* Work instruction: Copy out each line below verbatim, skipping any picture.

* Data for this exercise:

=== Begin Enclosure ===

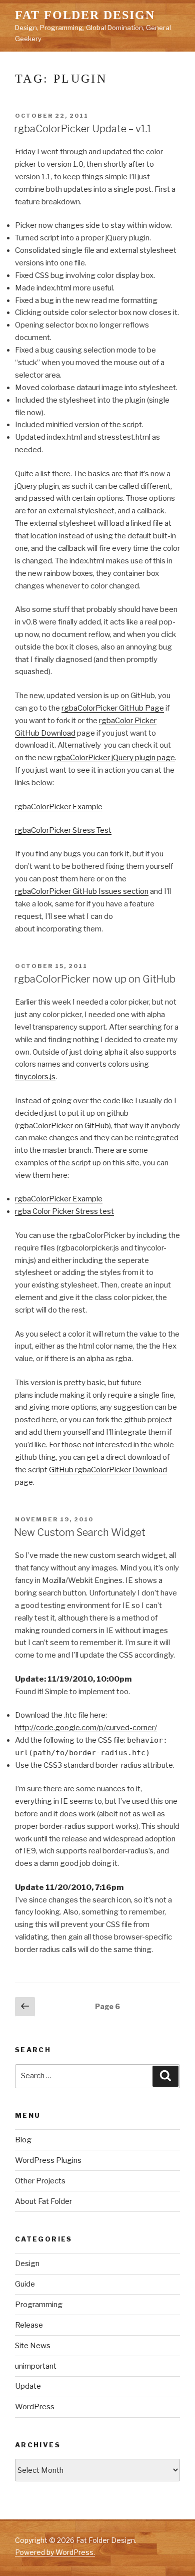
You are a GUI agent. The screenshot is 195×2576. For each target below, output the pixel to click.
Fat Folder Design (85, 15)
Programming (38, 2304)
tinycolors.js (35, 1076)
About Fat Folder (43, 2201)
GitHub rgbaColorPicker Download (108, 1469)
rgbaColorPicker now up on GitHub (95, 979)
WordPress (34, 2406)
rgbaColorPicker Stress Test (63, 830)
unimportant (35, 2366)
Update (28, 2386)
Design (27, 2263)
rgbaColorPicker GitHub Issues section (81, 891)
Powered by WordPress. (55, 2552)
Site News (32, 2345)
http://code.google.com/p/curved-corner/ (86, 1727)
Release (29, 2325)
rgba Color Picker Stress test (64, 1211)
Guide (25, 2284)
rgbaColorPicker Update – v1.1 (83, 129)
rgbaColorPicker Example (58, 806)
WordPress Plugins (48, 2160)
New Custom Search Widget (80, 1532)
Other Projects (40, 2180)
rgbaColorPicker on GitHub (63, 1125)
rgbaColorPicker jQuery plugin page (114, 757)
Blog (23, 2139)
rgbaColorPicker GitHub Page (113, 708)
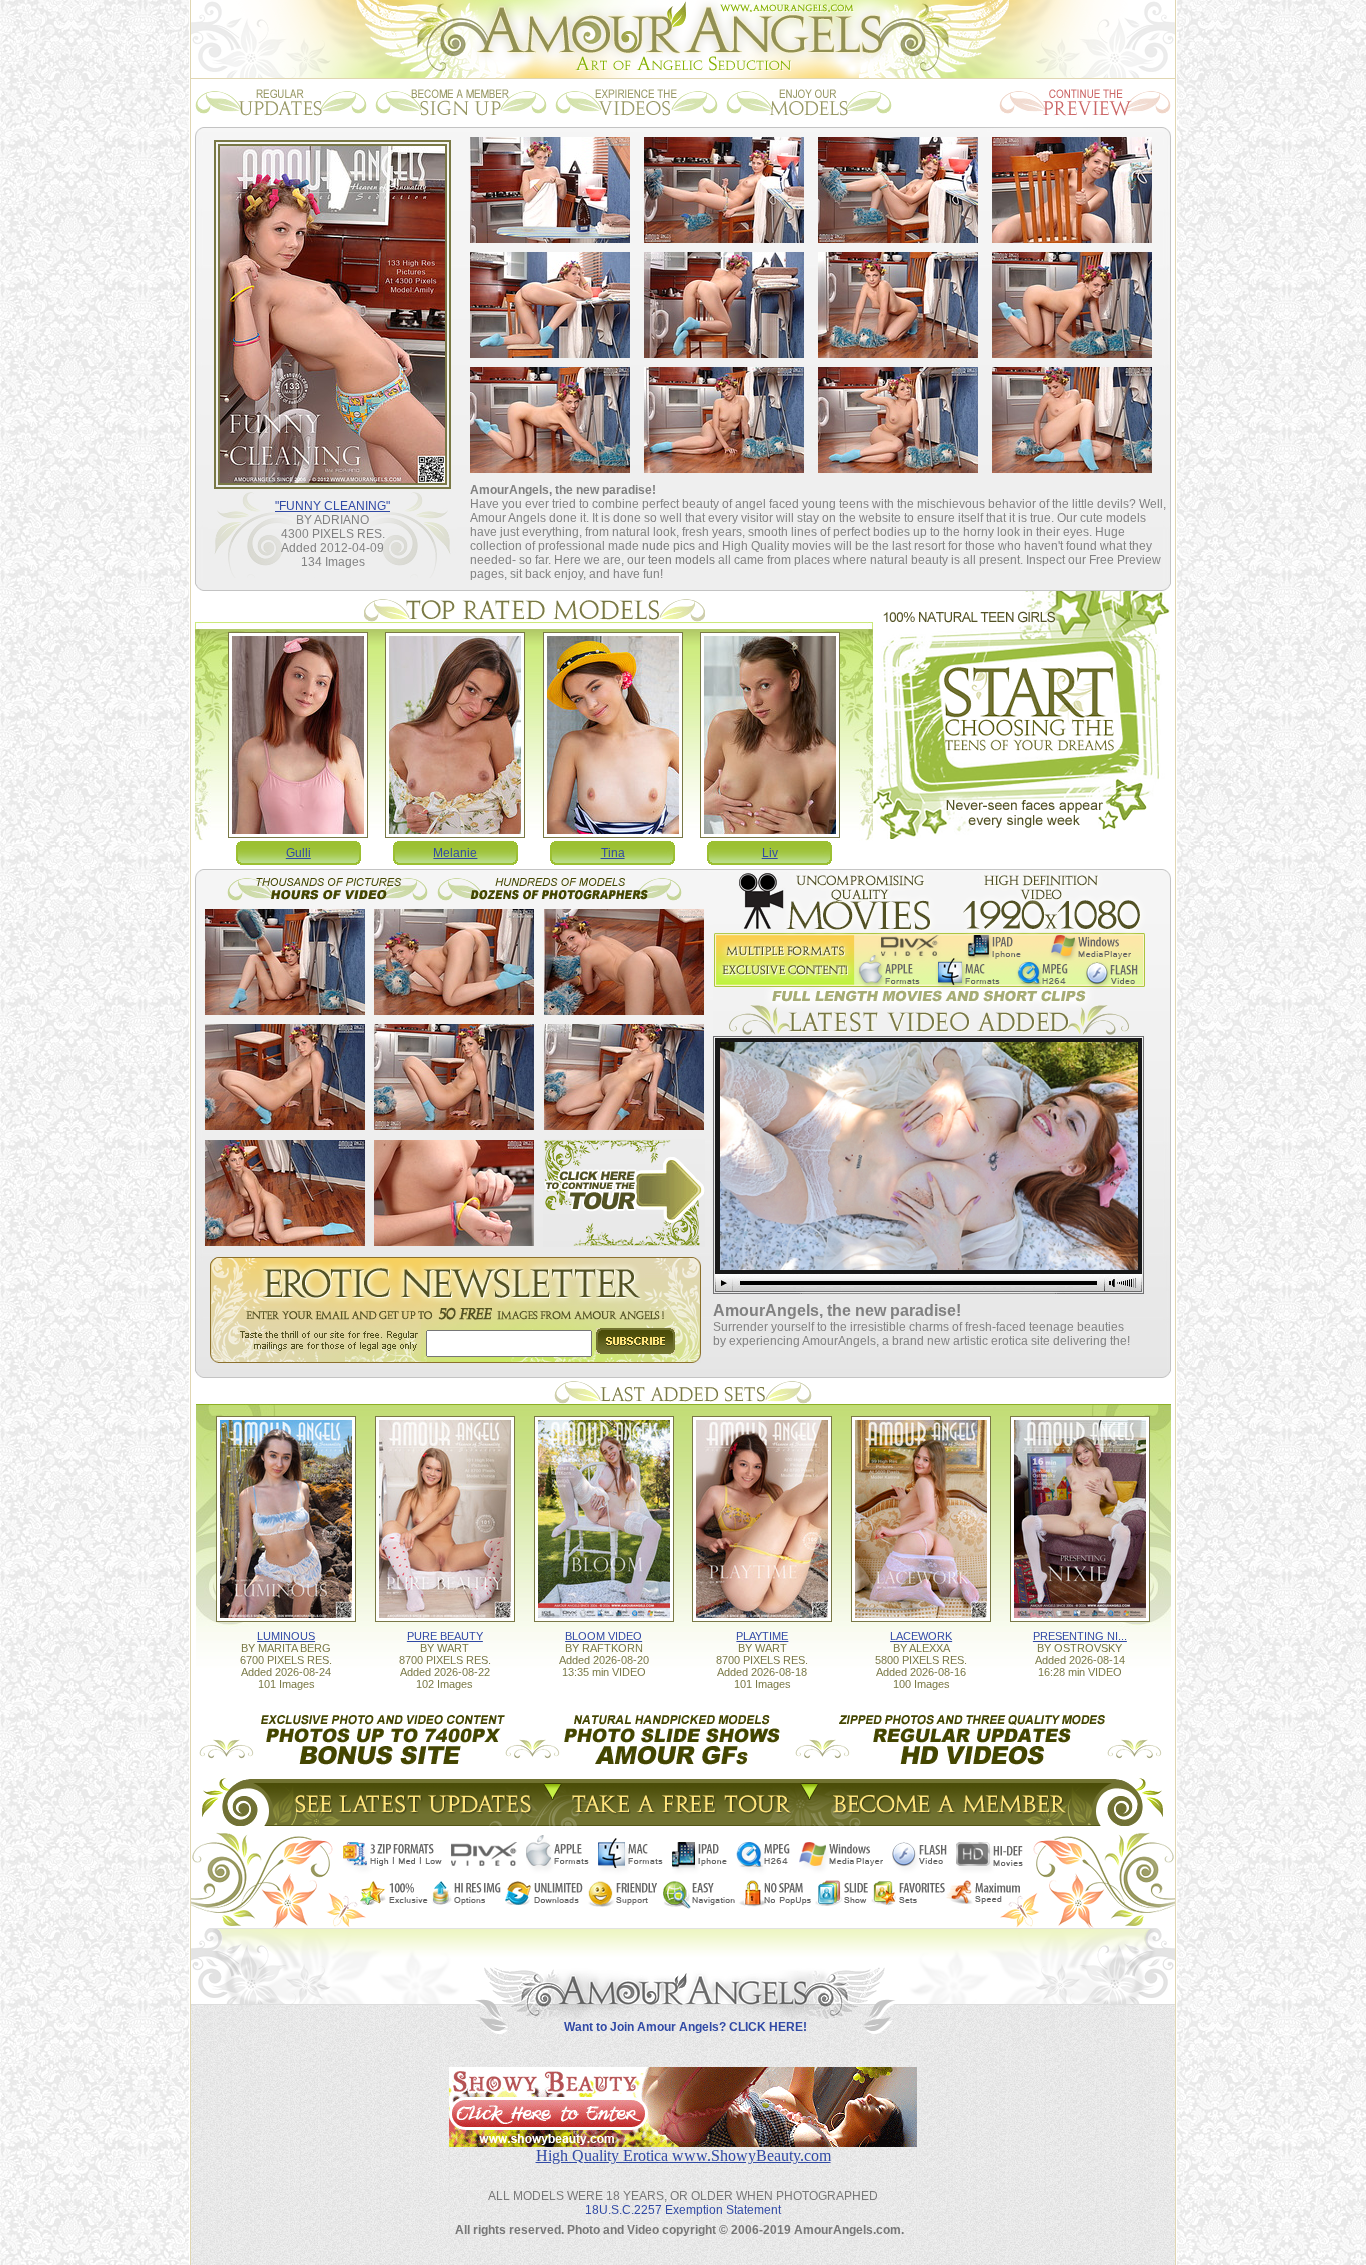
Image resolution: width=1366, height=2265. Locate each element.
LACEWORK (921, 1636)
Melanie (455, 853)
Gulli (298, 853)
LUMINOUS (286, 1636)
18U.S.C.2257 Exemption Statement (683, 2210)
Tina (613, 853)
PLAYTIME (762, 1636)
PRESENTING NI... (1080, 1636)
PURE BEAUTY (445, 1636)
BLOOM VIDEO (603, 1636)
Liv (770, 853)
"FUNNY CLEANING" (332, 506)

=== End Enclosure ===

* Answer to this problem:
You are a GUI agent. The screenshot is 195×2576. For each target below, output the pixel to click.
Fat Folder Design (85, 15)
Programming (38, 2304)
tinycolors.js (35, 1076)
About Fat Folder (43, 2201)
GitHub rgbaColorPicker Download (108, 1469)
rgbaColorPicker now up on GitHub (95, 979)
WordPress (34, 2406)
rgbaColorPicker Stress Test (63, 830)
unimportant (35, 2366)
Update (28, 2386)
Design (27, 2263)
rgbaColorPicker GitHub Issues section (81, 891)
Powered by WordPress. (55, 2552)
Site News (32, 2345)
http://code.google.com/p/curved-corner/ (86, 1727)
Release (29, 2325)
rgba Color Picker Stress test (64, 1211)
Guide (25, 2284)
rgbaColorPicker Update – v1.1 (83, 129)
rgbaColorPicker Example (58, 806)
WordPress Plugins (48, 2160)
New Custom Search Widget (80, 1532)
Other Projects (40, 2180)
rgbaColorPicker on GitHub (63, 1125)
rgbaColorPicker jQuery plugin page (114, 757)
Blog (23, 2139)
rgbaColorPicker GitHub Page (113, 708)
Image resolution: width=1366, height=2265. Locate each element.
LACEWORK (921, 1636)
Melanie (455, 853)
Gulli (298, 853)
LUMINOUS (286, 1636)
18U.S.C.2257 Exemption Statement (683, 2210)
Tina (613, 853)
PLAYTIME (762, 1636)
PRESENTING NI... (1080, 1636)
PURE BEAUTY (445, 1636)
BLOOM VIDEO (603, 1636)
Liv (770, 853)
"FUNNY CLEANING" (332, 506)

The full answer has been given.